Prep Time 10 minutes
Total Time 10 minutes
Servings: 4 servings

Ingredients
  

  • Base/Cream Layer Plain Greek yogurt (2% or 0%)
  • Low-fat cottage cheese or reduced-fat cream cheese (softened)
  • Vanilla whey or casein protein powder (unflavored works too)
  • Powdered erythritol, allulose, or monk fruit sweetener
  • Pure vanilla extract
  • Fresh lemon juice and zest
  • Pinch of salt
  • Raspberry Layer Fresh or frozen raspberries
  • Chia seeds (optional, for thickening)
  • Extra sweetener, to taste
  • Crust Alternative (Low Carb, Optional) Almond flour or crushed roasted almonds
  • Melted coconut oil or butter
  • Cinnamon and a pinch of salt
  • To Finish Extra raspberries for garnish
  • Shredded coconut, dark chocolate shavings, or lemon zest (optional)
  • Small jars with lids (6 to 8 ounces each)

Method
 

  1. Prep the raspberry layer: In a small bowl, lightly mash 1 cup raspberries with 1 to 2 teaspoons sweetener.
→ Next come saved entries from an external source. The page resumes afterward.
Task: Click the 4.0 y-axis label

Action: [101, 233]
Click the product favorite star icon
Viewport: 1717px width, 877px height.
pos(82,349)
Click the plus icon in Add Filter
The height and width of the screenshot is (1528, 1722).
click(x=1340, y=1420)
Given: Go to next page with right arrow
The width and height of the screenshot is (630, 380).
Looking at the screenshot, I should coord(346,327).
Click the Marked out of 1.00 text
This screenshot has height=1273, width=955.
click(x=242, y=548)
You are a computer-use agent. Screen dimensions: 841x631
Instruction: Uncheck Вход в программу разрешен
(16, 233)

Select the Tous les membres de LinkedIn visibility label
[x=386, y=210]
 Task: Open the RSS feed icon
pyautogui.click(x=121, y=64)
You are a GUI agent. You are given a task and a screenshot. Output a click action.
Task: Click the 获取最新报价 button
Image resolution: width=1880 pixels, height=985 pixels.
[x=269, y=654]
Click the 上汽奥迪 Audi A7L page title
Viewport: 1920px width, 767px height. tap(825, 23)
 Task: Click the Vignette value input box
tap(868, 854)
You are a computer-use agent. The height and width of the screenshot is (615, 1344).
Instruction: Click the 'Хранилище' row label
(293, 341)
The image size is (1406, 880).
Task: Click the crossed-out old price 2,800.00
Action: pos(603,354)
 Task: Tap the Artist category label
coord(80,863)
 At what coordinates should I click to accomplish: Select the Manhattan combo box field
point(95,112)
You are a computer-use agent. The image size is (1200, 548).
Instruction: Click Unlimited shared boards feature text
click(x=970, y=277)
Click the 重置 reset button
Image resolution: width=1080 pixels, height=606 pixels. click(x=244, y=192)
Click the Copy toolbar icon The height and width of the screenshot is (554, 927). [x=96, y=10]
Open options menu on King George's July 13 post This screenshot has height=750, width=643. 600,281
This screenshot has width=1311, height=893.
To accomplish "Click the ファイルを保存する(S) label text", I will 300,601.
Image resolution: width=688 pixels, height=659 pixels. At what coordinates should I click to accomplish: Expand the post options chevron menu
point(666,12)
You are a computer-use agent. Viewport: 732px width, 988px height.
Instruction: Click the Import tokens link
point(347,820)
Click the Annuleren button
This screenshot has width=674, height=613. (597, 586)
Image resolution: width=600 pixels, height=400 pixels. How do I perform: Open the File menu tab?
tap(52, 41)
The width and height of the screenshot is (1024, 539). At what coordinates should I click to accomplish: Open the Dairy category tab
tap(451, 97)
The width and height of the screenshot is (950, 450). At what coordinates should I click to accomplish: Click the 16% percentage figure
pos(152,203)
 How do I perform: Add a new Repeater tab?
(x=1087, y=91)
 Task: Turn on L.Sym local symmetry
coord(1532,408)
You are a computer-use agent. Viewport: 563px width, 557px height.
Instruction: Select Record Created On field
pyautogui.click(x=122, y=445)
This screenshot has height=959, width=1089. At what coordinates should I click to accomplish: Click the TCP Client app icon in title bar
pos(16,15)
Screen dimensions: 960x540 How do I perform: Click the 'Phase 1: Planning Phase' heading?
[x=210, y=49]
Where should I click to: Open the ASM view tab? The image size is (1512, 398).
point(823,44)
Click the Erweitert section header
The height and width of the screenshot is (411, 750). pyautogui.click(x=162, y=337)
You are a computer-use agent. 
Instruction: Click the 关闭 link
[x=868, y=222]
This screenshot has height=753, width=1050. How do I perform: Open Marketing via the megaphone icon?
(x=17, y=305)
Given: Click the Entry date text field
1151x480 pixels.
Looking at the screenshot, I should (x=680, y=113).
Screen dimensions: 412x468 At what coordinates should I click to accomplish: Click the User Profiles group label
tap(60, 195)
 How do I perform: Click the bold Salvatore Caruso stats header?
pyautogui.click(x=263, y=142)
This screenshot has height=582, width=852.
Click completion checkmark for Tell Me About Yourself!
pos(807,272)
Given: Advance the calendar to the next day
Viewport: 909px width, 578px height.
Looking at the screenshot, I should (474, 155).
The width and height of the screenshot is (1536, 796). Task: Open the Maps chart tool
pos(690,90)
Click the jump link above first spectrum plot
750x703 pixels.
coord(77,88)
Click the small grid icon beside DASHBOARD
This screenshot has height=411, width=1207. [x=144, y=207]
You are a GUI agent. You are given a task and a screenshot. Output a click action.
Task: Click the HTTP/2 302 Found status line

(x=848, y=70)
If you want a thicker, jammy texture, stir in 1 teaspoon chia seeds and let sit 10 minutes.
  2. Blend the cheesecake base: In a blender or food processor, add 1 cup Greek yogurt, 1 cup cottage cheese or 8 ounces softened reduced-fat cream cheese, 1 scoop vanilla protein powder, 2 to 3 tablespoons powdered sweetener, 1 teaspoon vanilla, 1 to 2 teaspoons lemon juice, a little zest, and a pinch of salt. Blend until silky and smooth, scraping the sides as needed.
  3. Taste and adjust: Check sweetness and tang. Add more sweetener or lemon juice if needed. If it’s too thick, blend in a splash of unsweetened almond milk.
  4. Optional crust: Mix 1/2 cup almond flour with a pinch of salt, a dash of cinnamon, and 1 tablespoon melted coconut oil or butter. Stir until it looks like damp sand.
  5. Assemble: Spoon 1 to 2 tablespoons crust (if using) into the bottom of each jar and lightly press. Add a layer of raspberry mixture, then a generous layer of cheesecake base. Repeat if your jars are tall.
  6. Chill: Cover and refrigerate at least 1 hour to set and thicken. The texture improves after 2 to 3 hours.
  7. Finish and serve: Top with a few whole raspberries, a sprinkle of coconut or dark chocolate, and a little lemon zest. Serve cold.